Pathways for Peace: Case Studies of Women’s Leadership in Peace Processes
In 2000 the UN passed Security Council Resolution 1325, calling for the increased participation of women in peace processes. Despite this, women made up “only 2 percent of mediators, 8 percent of negotiators, and 5 percent of witnesses and signatories” worldwide between 1990 and 2017. Evidence suggests that “when women and civil society groups are invited and meaningfully participate in peace negotiations, the resulting agreement is 64% less likely to fail and 35% more likely to last at least fifteen years.” However, we need female leaders at all levels of the peace process, especially as negotiators, peacekeepers, and signatories, not just as part of civil society organizations. When women are present in peace negotiations, they challenge norms and bring forth ideas and policy suggestions that would otherwise be ignored or forgotten. In examining the case studies of Colombia and Yemen, we see not only the historical importance of including women in peace and security negotiations, but also the potential pathways forward.
In 1998, women were formally brought into peace negations between the Colombian government and the Revolutionary Armed Forces of Colombia (FARC). Three women assisted in the peace process as negotiators and coordinators. Though a marker of progress, three women is not enough to call the process inclusive. When an agreement was reached in 2002, women civil society organizations knew that peace would not last and continued to lobby the government and insist plans be made for future conflict and negotiations. When peace talks reopened in 2012, only one of the twenty negotiators was female. In response, civil society leaders organized the National Summit of Women and Peace, calling for women’s involvement in the peace process. And by 2015 “women comprised 20 percent of the government negotiating team and 43 percent of FARC delegates.” Women were included on all levels of the peace process and started the first Gender Subcommission. They also demanded that the FARC introduce “confidence building measures” and an apology process to promote peace. Bringing in female peacekeepers was similarly essential. Alexandra Tenny, the chief of the Eradication, Narcotics Affairs Section of the U.S Embassy in Bogota described how no man in the Ministry of the Interior thought to engage the local population (specifically mothers) to find out where IEDs might be (Hudson and Liedl 2015, 290). Without her suggestion, the Ministry would have continued to struggle to locate IEDs. While it is too early to classify this peace as “lasting”, without the actions of women, critical issues would not have been addressed. Therefore, it is vital to include women at the table, taking action and implementing policy.

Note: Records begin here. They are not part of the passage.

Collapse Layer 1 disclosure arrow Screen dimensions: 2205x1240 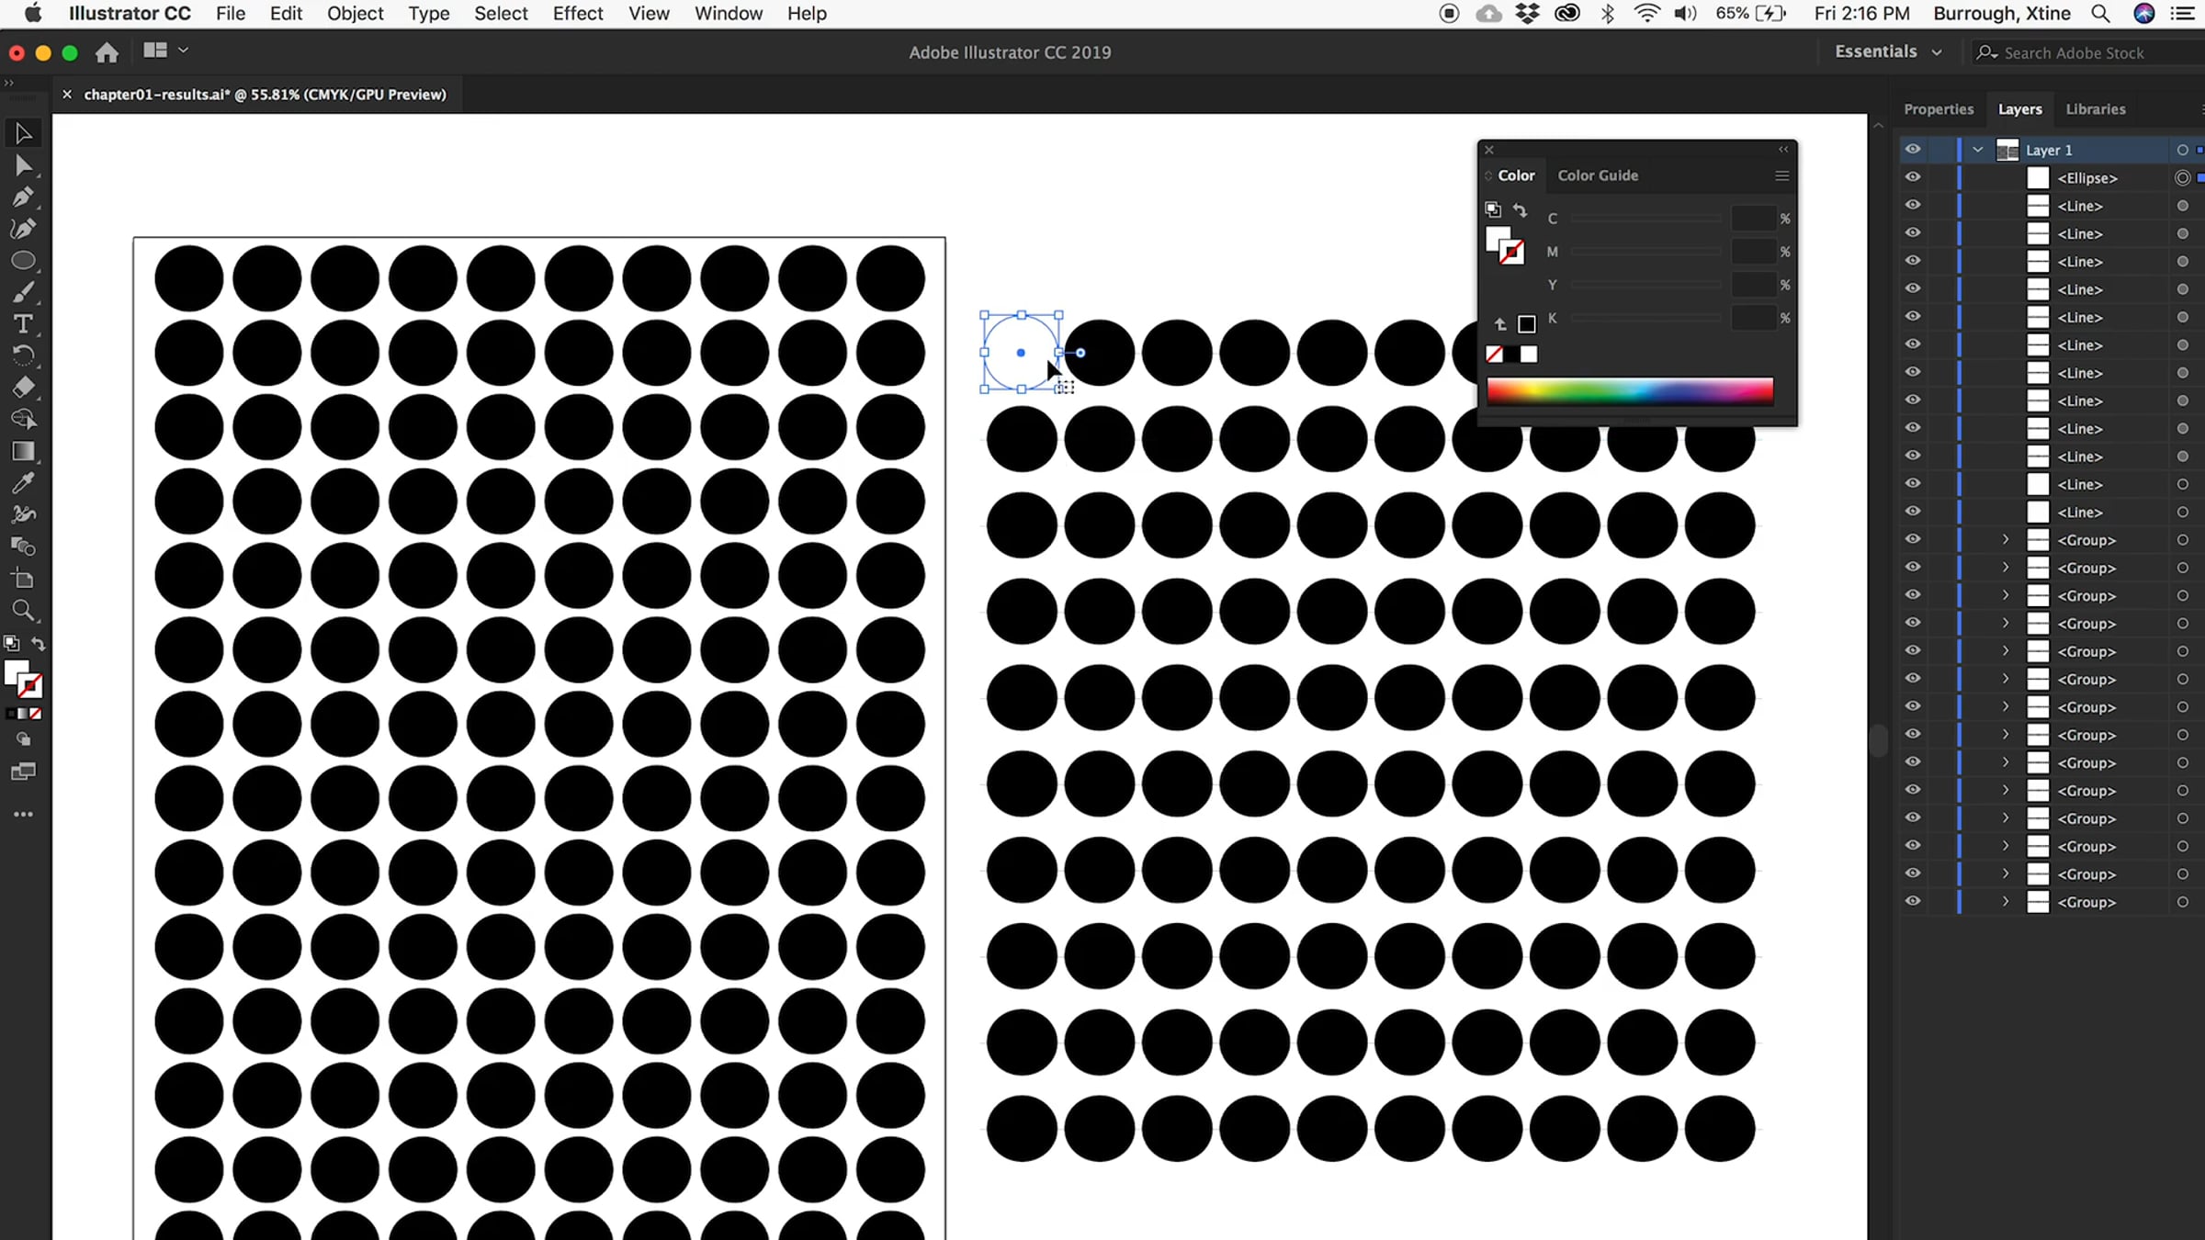coord(1978,150)
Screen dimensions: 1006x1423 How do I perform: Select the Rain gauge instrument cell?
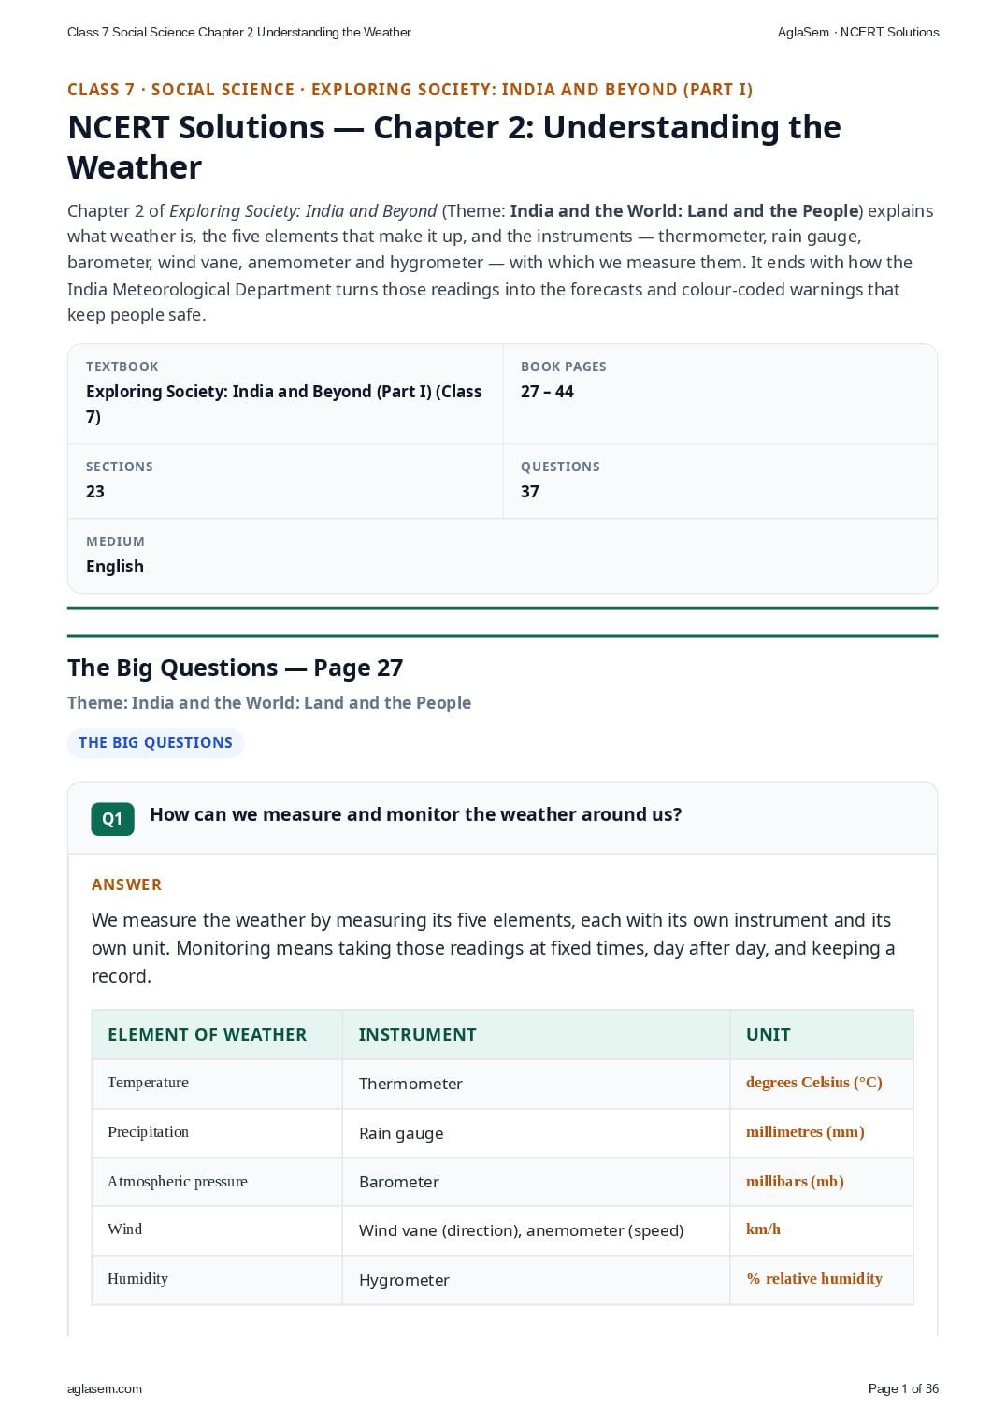click(536, 1134)
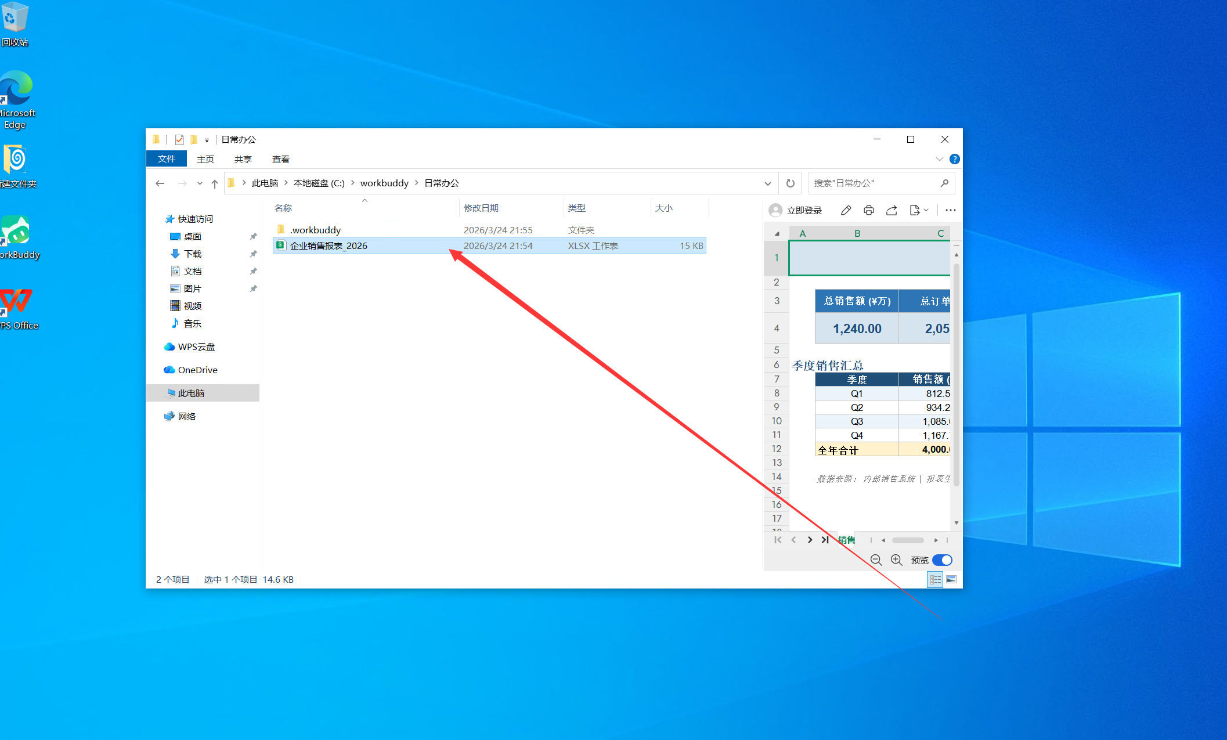The image size is (1227, 740).
Task: Expand the ribbon with the chevron beside help
Action: [939, 159]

In Yemen, the peace process is just beginning. Following peace talks in Geneva, where only one woman was present, the two factions met on a UN chartered boat moored off of Hodeidah. At present, no women are at the table on the UN side, the Houthis, or the Hadi government. This is an issue for multiple reasons, but the most important is that women are at the heart of and the most affected by this conflict. Since the war began, women and children have been disproportionately impacted by the conflict, “including the number of casualties, increased malnutrition, higher displacement, and increased likelihood of gender and sexual based violence.” As the war continues, women are doing all of the agricultural work, childcare, and household labor, and yet only 7 percent of these women earn a wage (Hudson and Liedl 2015, 290). As in Colombia, Yemeni women civil society groups are laying the groundwork for peace and created the Yemini Women Pact for Peace and Security in October of 2015, which drafted and submitted policy recommendations to end the war and start a peacebuilding process. Despite their efforts, women have not been given an active role in the Yemeni peace making process through official channels. If Yemeni women are not allowed to participate in the peace process, it will be difficult to establish lasting peace. And if all actors do not understand the critical roles women are playing, and have played in Yemen, the negotiations will miss half of the issues involved in securing lasting peace.
When looking at the process of peace and security, women need to take formal leadership roles. Practice shows that women improve the prospects and longevity of peace processes. Women often comprise at least half of the population and are often the ones that run communities and household and community decision-making processes during conflict. It is therefore time to make sure those women have a chance to lead negotiations and policy implementation as negotiators, ministers, ambassadors, and peacekeepers. Women’s voices are critical to the process of ending war and building lasting peace.
Works Cited Hudson
Valerie M., and Patricia Leidl. The Hillary Doctrine: Sex and American Foreign Policy. New York: Columbia University Press, 2015.